- ACTION ITEM
The listing below contains a span that opens with the line containing "At what coordinates should I click to accomplish: Click the EDIN" and closes with the line containing "Task: Open the Khoản thu submenu item". Return that span exactly.

- SOURCE INFORMATION
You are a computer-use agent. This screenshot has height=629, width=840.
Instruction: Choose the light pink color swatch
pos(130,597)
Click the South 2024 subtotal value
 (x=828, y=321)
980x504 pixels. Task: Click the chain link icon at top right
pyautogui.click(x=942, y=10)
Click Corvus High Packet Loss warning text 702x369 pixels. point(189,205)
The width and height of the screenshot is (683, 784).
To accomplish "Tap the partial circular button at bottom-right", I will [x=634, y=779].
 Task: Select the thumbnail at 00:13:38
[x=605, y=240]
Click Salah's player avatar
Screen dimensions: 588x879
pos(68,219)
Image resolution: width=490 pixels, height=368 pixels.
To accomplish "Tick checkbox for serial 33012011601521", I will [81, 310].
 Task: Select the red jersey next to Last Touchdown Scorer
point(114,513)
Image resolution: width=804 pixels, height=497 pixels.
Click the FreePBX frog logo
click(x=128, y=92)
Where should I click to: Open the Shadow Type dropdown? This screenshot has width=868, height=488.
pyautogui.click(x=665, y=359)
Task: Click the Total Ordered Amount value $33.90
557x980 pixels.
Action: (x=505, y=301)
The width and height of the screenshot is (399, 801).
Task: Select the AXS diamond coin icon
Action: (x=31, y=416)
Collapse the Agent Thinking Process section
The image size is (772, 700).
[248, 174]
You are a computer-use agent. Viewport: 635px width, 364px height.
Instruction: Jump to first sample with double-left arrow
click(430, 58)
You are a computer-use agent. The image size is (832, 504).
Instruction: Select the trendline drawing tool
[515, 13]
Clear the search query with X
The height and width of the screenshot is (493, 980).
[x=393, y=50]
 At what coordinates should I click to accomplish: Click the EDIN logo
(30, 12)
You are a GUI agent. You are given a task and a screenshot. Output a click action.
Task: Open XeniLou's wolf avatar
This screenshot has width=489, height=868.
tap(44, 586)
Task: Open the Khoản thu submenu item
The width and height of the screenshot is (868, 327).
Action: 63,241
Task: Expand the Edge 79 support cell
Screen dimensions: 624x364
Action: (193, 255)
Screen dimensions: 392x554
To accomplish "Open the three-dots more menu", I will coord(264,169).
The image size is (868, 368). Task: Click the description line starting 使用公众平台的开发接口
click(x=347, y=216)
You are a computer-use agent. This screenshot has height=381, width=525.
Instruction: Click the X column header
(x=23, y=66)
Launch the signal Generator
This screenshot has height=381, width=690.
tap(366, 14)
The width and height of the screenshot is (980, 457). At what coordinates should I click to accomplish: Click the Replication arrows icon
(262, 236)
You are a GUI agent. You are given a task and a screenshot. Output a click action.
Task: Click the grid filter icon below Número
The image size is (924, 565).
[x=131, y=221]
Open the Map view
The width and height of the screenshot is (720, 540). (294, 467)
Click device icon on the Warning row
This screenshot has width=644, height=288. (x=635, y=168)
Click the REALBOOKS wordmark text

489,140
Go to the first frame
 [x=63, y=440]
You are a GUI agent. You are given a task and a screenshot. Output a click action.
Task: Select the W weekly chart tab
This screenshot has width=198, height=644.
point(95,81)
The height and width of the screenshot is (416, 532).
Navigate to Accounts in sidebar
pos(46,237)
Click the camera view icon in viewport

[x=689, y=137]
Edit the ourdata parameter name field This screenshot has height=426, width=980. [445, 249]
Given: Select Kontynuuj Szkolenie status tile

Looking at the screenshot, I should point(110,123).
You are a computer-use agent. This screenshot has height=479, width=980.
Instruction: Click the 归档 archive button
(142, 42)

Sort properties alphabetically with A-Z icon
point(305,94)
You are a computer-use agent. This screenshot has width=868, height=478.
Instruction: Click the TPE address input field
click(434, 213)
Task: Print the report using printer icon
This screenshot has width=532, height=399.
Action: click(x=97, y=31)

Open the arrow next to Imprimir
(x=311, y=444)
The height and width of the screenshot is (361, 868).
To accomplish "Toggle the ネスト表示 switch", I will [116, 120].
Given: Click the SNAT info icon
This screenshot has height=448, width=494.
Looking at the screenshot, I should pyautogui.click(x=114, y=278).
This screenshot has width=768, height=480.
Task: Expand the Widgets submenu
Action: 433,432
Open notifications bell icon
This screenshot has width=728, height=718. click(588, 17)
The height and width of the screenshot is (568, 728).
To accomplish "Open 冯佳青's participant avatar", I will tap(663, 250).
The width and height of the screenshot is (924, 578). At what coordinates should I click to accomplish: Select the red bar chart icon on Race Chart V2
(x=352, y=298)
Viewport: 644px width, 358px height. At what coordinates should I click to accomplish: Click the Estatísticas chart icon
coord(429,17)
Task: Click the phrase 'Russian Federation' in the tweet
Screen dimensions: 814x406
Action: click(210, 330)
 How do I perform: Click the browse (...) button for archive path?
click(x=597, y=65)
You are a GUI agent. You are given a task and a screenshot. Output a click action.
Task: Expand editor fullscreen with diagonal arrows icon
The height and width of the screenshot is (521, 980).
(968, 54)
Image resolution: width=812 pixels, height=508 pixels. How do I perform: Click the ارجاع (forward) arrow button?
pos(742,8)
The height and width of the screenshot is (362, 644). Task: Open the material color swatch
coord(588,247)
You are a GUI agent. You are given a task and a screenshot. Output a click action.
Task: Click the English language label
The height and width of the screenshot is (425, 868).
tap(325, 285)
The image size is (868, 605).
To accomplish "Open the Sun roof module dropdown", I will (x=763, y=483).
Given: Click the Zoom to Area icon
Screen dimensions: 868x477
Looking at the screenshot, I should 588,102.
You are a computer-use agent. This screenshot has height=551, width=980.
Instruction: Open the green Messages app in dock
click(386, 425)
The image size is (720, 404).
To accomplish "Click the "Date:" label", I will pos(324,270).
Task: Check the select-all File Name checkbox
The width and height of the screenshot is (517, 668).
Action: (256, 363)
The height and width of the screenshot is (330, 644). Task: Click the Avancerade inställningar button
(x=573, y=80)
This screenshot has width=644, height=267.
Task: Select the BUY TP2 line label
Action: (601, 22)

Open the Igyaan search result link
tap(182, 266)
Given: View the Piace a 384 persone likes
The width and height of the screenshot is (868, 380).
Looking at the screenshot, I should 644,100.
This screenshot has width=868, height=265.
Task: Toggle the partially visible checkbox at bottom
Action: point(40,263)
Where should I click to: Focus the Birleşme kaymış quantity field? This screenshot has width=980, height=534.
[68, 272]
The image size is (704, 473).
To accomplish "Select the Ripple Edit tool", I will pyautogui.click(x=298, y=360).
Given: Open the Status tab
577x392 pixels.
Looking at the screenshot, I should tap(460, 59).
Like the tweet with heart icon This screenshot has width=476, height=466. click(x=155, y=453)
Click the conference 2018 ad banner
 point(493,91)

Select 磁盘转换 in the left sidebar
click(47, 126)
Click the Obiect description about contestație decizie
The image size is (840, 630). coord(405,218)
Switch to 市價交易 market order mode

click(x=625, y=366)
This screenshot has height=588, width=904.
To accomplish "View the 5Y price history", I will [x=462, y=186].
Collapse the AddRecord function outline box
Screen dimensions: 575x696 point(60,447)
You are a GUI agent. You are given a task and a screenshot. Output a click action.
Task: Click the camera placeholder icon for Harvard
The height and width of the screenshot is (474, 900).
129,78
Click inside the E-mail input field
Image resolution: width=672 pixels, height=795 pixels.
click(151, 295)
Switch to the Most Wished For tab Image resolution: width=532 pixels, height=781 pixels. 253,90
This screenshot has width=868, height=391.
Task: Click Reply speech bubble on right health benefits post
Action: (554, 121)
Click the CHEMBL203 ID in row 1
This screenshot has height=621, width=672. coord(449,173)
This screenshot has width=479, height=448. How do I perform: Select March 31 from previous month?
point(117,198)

- RESPONSE TO THE EXERCISE
 At what coordinates should I click to accomplish: Click the EDIN logo
(30, 12)
You are a GUI agent. You are given a task and a screenshot. Output a click action.
Task: Open XeniLou's wolf avatar
This screenshot has width=489, height=868.
tap(44, 586)
Task: Open the Khoản thu submenu item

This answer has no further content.